___ Text ___
Domain adaptation (DA) is a promising technique to address the challenge of distribution shifts in long-term data. It aims to bridge the distributional gap between the source and target domains by aligning their feature distributions [7]. However, many DA methods assume that single [8] or multiple sources [9, 10] domains share the same feature space as the target domain, differing only in distributions. This assumption hinders the applicability to long-term heterogeneous data, which often present multiple source domains with distinct feature spaces and distributions. Moreover, many DA methods rely on symmetric subspace mappings [11, 12] or deep learning structures [9], which may undermine the semantics of the feature space, resulting in predictions that lack interpretability. Considering the crucial role of interpretability in educational settings, where educators rely on understanding the rationales behind predictions to carry out informed interventions [13], it is imperative to develop a student performance prediction approach that not only accommodates the heterogeneity and distribution shifts in data but also ensures interpretable outcomes.

Innovation aspects

Our work includes three innovation aspects:

Research Question Innovations: We tackle the critical yet underexplored area of utilizing long-term data to predict student performance. Our work illuminates the unique challenges and opportunities presented by long-term educational data, such as feature heterogeneity and distribution shifts, which have not been adequately addressed in existing studies.

Methodological Innovations: To address these challenges, we introduce the Learning Ability Self-Adaptive Algorithm (LASA), designed to adapt the predictive model to the evolving feature spaces and distributions encountered in long-term data. LASA comprises two innovative components: Learning Ability Modeling (LAM) and Long-term Distribution Alignment (LTDA). LAM assumes that students’ responses to exercises are samples from distributions parameterized by their learning abilities. It then estimates these parameters from the heterogeneous student exercise response data, thereby creating a new homogeneous feature space to overcome the heterogeneity present in long-term data. Meanwhile, LTDA employs multiple asymmetric transformations to align feature distributions across different years, thus mitigating the impact of distribution shifts on the model’s performance. With these steps, LASA generates well-aligned features with meaningful semantics. Building on LASA, we propose an interpretable prediction framework that utilizes LASA to obtain semantically meaningful features, incorporates a base classifier for outcome predictions, and employs Shapley Additive Explanations (SHAP) to elucidate the impact of specific features on student performance.

Dataset Innovations: To empirically validate our approach and bridge the research gap in long-term student performance prediction, we introduce an 8-year dataset (2016-2023) from the face-to-face course, Principles of Electric Circuits, at Tsinghua University. This dataset, collected using RainClassroom, a leading educational tool in China [14], provides an opportunity to apply various student performance prediction methods in a real-world, long-term data scenario. The evolving features and data distributions exemplify the limitations of conventional prediction methods and underscore the necessity of LASA.

Contributions

The main contributions of this paper are as follows:

  1. 1.

    For the first time, this study delves into the critical yet underexplored area of utilizing long-term data to predict student performance, highlighting the advantages and challenges of this scenario. We demonstrate that challenges such as feature heterogeneity and distribution shifts within long-term data can potentially impair classifier performance. Moreover, we show that overcoming these challenges and effectively leveraging long-term data can significantly enhance predictive accuracy, yielding more robust classification results compared to those based on short-term data.
___
» **Problems to work on**
1. From the passage on predicting student performance, print the portion beginning with "For the first" and running through "on short-term data.".
2. Continue the passage on predicting student performance from long-term data, beginning after its final sentence.
___ Records provided ___
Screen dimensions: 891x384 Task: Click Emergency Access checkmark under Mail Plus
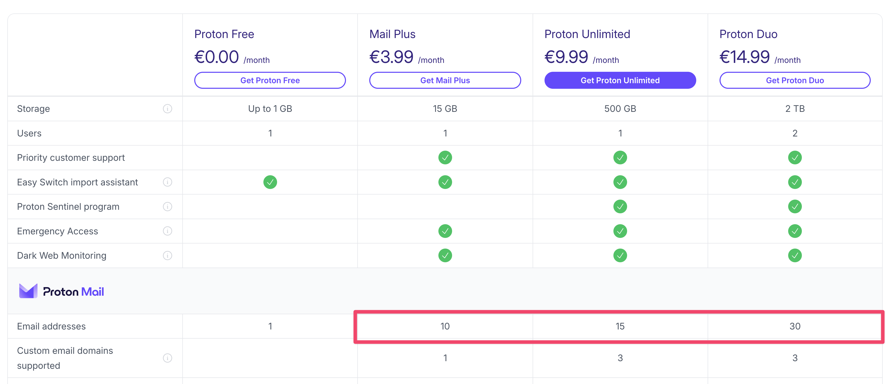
___
___ Records provided ___
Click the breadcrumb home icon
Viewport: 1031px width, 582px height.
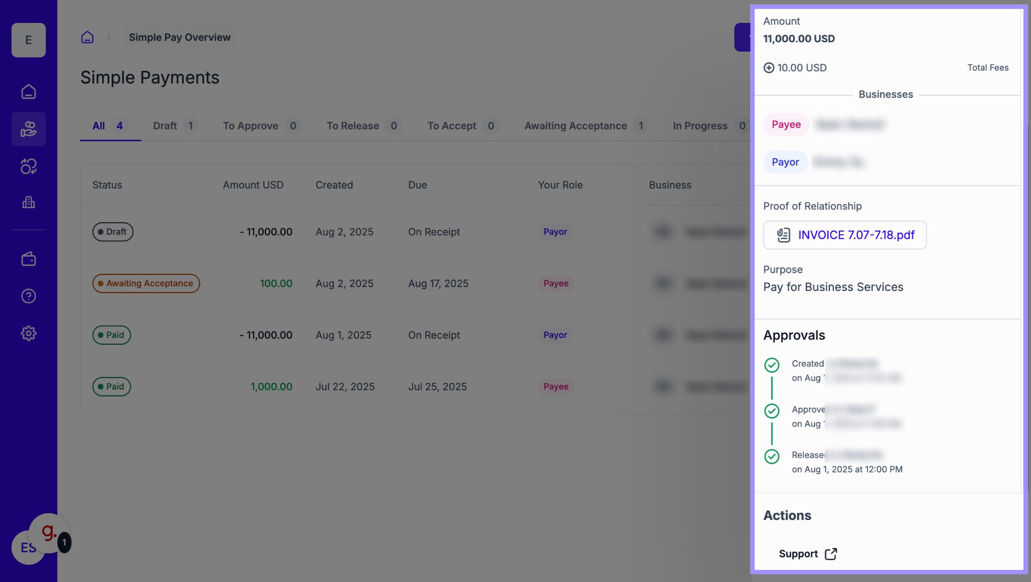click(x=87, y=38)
___
» **Written responses**
1.
For the first time, this study delves into the critical yet underexplored area of utilizing long-term data to predict student performance, highlighting the advantages and challenges of this scenario. We demonstrate that challenges such as feature heterogeneity and distribution shifts within long-term data can potentially impair classifier performance. Moreover, we show that overcoming these challenges and effectively leveraging long-term data can significantly enhance predictive accuracy, yielding more robust classification results compared to those based on short-term data.

2.
  2. 2.

    We propose a novel method, the Learning Ability Self-Adaptive Algorithm (LASA), specifically designed to harness the full potential of long-term student data. To the best of our knowledge, LASA is the first method aimed at tackling the issues of heterogeneity, distribution shifts, and obtaining interpretable features in the context of long-term student performance prediction.

  3. 3.

    We introduce an interpretable prediction framework that includes three key components: first, it generates semantically meaningful features using the Learning Ability Self-Adaptive Algorithm (LASA); second, it employs a classifier to derive prediction outcomes based on these features; and third, it applies SHAP-based Model Interpretation to elucidate the influence of specific features on the prediction outcomes. This comprehensive framework provides educators with actionable insights, enabling targeted pedagogical interventions.

  4. 4.

    We present the Long-term Student Performance Dataset, a pioneering dataset that encompasses an 8-year span (2016-2023) for long-term student performance prediction. This new dataset lays the foundation for groundbreaking insights into the challenges and benefits of using long-term educational data. The desensitization dataset and code are available at https://github.com/EDM314/LASA.

  5. 5.

    Extensive experiments on our real-world datasets demonstrate that our LASA can effectively utilize long-term data to enhance predictive performance, surpassing state-of-the-art models, ProbSAP and SFERNN, by average accuracy improvements of 6.8% and 6.4%, respectively. Our analysis also provides interpretable insights into the factors influencing student success, paving the way for more effective pedagogical strategies.

Paper organization

The remainder of this paper is organized as follows: Sect.“Related work” provides a review of related work, positioning our research within the existing scholarly landscape. Section “The long-term student performance dataset” delineates the methodology underpinning the Learning Ability Self-Adaptive Algorithm (LASA), detailing its components and outlining the proposed framework for interpretable predictions. Section “Methodology” describes the long-term dataset, including the methodologies for data collection and analysis. Section “Experiments” presents the experimental results and discusses the implications of our findings. Section “Interpretability and case study” offers an interpretable analysis of the prediction outcomes, yielding insights for pedagogical interventions. Section “Discussion” discusses the main findings of this study, acknowledges its limitations, and suggests potential avenues for future research. Finally, Sect. “Conclusion” concludes the paper.

Related work

In this section, we review some previous works related to our study in terms of student performance prediction and domain adaptation.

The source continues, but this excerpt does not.